---
license: cc-by-nc-4.0
language:
- da
pipeline_tag: automatic-speech-recognition
tags:
- audio
- speech-recognition
- transcription
- danish
- hf-asr-leaderboard
library_name: transformers
datasets:
- syvai/danish-asr-unified
- CoRal-project/coral-v3
---

> **A newer model is available — please use [syvai/hviske-v5.3](https://huggingface.co/syvai/hviske-v5.3) instead.** v5.3 is the current recommended Danish ASR model from this family and reaches **13.91% strict WER** on the CoRal v3 full test set (beam=5). This v5.1 checkpoint is kept as the base for downstream fine-tunes (v5.2, v5.3) and for reproducibility.

# hviske-v5.1

Danish ASR model — a 2B-parameter Conformer encoder-decoder trained on ~3.5M samples (~16k hours) of Danish speech from [syvai/danish-asr-unified](https://huggingface.co/datasets/syvai/danish-asr-unified).

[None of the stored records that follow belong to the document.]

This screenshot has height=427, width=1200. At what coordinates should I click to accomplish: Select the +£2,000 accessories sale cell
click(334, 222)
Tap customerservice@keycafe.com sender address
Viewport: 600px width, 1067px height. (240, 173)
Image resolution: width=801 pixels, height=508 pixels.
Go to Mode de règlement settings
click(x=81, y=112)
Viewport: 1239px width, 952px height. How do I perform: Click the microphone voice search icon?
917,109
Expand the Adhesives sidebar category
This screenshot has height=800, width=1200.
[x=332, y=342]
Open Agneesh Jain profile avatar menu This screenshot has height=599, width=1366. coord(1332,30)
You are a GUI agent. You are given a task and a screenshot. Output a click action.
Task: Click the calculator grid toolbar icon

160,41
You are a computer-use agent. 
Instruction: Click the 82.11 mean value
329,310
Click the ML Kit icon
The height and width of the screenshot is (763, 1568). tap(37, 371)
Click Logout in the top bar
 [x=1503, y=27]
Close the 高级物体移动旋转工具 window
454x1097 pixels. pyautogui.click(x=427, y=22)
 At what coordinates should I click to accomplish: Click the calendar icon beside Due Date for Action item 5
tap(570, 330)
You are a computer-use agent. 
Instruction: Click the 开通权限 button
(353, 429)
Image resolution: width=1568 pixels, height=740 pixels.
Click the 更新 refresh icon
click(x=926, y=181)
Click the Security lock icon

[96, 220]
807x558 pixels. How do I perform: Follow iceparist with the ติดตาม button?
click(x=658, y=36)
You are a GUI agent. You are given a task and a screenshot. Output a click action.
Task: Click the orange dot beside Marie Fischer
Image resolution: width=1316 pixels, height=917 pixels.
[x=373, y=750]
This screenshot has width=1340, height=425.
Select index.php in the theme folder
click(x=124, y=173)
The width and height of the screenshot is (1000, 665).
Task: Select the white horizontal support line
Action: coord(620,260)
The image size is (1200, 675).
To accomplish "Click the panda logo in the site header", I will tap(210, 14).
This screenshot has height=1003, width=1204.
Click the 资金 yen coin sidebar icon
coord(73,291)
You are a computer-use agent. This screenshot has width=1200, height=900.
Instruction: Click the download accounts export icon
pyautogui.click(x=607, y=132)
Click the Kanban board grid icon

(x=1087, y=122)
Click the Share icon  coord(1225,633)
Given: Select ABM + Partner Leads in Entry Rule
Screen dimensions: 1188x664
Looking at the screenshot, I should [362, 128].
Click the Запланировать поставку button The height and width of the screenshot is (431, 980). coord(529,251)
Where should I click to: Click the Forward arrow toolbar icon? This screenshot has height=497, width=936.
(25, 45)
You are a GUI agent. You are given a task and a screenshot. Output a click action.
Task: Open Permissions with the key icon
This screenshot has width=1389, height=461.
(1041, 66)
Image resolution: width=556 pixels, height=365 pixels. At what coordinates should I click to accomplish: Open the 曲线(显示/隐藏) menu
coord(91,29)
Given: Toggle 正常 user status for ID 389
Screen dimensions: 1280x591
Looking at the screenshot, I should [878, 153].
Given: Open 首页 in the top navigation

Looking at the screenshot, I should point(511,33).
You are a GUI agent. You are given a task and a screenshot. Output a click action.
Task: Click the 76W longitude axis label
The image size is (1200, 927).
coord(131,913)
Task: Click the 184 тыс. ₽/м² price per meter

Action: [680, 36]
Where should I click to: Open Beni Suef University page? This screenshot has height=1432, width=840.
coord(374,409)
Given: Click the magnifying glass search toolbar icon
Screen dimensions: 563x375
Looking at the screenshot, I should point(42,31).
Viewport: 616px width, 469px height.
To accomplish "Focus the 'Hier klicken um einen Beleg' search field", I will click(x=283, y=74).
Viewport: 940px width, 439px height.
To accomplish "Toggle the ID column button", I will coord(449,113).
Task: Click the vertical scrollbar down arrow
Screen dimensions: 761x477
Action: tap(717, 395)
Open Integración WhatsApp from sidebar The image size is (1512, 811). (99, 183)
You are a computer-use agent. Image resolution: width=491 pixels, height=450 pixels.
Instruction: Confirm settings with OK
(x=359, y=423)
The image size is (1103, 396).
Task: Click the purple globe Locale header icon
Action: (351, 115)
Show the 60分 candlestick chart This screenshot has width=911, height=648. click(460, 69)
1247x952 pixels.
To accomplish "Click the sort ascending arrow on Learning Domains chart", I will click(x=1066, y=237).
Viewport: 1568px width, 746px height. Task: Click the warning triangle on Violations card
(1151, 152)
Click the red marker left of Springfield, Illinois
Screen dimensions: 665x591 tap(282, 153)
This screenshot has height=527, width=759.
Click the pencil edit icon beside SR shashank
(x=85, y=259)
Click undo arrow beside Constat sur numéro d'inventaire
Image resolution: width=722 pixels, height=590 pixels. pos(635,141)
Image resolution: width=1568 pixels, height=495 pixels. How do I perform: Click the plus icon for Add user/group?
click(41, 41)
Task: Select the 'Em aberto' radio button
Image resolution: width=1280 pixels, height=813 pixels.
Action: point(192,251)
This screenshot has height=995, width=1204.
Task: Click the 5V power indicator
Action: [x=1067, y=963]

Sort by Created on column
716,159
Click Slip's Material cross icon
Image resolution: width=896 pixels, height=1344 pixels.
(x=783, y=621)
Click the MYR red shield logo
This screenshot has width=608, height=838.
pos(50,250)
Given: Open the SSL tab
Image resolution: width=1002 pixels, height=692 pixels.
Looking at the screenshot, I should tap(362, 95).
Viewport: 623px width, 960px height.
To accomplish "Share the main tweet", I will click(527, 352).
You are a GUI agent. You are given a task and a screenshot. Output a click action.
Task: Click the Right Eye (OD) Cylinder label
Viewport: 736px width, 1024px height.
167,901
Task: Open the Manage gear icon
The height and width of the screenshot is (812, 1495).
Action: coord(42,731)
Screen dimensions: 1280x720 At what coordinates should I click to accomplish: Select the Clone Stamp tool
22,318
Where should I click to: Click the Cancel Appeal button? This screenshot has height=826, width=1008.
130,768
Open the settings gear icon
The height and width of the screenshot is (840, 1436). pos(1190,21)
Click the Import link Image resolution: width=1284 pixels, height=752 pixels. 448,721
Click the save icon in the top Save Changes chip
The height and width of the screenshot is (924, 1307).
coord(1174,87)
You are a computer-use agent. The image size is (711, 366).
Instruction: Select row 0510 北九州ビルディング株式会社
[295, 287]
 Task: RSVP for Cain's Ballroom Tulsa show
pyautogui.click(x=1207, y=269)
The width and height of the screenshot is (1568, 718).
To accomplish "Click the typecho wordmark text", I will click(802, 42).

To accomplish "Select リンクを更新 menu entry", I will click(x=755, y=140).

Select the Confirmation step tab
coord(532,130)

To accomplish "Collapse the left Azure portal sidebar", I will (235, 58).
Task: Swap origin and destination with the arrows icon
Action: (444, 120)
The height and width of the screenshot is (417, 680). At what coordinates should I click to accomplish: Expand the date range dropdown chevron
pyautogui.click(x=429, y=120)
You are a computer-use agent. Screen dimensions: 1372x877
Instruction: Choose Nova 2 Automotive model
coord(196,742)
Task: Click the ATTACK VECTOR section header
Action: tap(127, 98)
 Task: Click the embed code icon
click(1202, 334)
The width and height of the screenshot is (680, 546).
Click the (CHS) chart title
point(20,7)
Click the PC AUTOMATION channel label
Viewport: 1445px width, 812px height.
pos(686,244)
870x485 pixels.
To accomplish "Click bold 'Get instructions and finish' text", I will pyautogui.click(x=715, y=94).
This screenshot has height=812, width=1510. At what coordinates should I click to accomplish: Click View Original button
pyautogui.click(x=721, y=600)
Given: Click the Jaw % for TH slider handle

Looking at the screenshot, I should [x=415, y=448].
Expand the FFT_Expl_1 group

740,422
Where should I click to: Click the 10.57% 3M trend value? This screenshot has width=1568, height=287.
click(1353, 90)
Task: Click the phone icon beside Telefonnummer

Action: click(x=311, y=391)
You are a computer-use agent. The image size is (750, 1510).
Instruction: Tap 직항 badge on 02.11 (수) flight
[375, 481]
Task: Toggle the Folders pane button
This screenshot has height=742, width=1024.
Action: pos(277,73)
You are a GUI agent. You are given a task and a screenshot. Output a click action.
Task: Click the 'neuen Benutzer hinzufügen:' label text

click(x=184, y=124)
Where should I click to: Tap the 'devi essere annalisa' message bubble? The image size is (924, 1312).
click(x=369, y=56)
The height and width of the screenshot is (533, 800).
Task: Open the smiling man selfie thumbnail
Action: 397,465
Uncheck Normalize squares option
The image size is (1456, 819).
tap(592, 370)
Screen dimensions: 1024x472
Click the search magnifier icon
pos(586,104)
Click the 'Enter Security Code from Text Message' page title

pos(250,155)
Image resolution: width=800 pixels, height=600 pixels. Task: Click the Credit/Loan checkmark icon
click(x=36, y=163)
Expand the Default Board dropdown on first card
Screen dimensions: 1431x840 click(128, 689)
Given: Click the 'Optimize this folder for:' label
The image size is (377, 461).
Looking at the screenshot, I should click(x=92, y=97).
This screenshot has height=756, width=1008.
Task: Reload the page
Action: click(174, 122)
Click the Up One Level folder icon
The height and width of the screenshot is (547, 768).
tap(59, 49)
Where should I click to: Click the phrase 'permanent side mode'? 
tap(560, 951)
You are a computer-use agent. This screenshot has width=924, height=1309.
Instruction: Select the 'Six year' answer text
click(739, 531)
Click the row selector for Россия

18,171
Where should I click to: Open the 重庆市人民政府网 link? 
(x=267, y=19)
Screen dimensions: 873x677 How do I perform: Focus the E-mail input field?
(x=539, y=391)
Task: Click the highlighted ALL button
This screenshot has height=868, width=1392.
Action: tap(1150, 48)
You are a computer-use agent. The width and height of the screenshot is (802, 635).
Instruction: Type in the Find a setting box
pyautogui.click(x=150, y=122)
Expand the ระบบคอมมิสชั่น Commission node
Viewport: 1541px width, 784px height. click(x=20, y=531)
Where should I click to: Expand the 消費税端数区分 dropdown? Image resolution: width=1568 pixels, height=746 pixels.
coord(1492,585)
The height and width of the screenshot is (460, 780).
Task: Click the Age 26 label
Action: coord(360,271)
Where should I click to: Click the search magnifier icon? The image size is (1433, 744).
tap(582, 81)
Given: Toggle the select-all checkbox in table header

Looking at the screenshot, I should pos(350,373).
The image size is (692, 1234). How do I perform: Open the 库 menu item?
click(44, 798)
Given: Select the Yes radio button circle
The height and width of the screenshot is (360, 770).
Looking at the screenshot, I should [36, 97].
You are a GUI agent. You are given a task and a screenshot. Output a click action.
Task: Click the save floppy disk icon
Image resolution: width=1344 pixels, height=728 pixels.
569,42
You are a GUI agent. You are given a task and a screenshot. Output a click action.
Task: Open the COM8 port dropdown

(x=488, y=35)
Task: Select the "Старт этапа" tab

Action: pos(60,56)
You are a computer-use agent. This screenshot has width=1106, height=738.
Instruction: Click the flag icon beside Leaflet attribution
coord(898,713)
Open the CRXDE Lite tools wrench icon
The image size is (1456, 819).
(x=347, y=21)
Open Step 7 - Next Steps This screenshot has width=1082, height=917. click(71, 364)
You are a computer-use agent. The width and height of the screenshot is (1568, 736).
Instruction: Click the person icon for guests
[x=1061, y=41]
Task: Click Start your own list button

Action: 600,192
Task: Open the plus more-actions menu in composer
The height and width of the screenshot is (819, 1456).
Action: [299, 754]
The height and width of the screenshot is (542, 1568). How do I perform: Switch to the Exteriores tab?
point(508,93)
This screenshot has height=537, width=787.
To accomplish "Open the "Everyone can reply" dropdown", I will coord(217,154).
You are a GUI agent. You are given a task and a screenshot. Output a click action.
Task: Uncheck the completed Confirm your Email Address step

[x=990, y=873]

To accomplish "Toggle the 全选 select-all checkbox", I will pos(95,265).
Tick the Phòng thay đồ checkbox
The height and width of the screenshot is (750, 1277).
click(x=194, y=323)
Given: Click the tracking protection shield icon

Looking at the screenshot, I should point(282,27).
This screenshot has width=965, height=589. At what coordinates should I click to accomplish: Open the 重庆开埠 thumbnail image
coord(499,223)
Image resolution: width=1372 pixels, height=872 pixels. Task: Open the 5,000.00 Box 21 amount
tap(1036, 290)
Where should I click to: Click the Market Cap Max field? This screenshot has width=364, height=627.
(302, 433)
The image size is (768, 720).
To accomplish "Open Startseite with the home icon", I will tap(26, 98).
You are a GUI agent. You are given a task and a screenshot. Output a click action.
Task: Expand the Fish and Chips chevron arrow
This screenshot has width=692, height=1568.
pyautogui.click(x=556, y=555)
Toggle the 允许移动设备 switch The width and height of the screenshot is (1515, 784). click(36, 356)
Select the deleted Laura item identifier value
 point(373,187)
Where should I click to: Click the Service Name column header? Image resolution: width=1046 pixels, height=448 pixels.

## Results on CoRal v3 test

| Split | Baseline WER | Baseline CER | **v5.1 WER** | **v5.1 CER** | ElevenLabs scribe_v2 WER | ElevenLabs scribe_v2 CER | OpenAI gpt-4o-transcribe WER | OpenAI gpt-4o-transcribe CER |
|---|---:|---:|---:|---:|---:|---:|---:|---:|
| `read_aloud` | 104.73% | 60.05% | **19.45%** | **7.24%** | 18.62% | 7.60% | 26.34% | 11.31% |
| `conversation` | 126.12% | 99.84% | **25.46%** | **14.08%** | 31.38% | 19.57% | 55.24% | 43.63% |

WER drop of **85 pp** on read-aloud and **101 pp** on conversational speech.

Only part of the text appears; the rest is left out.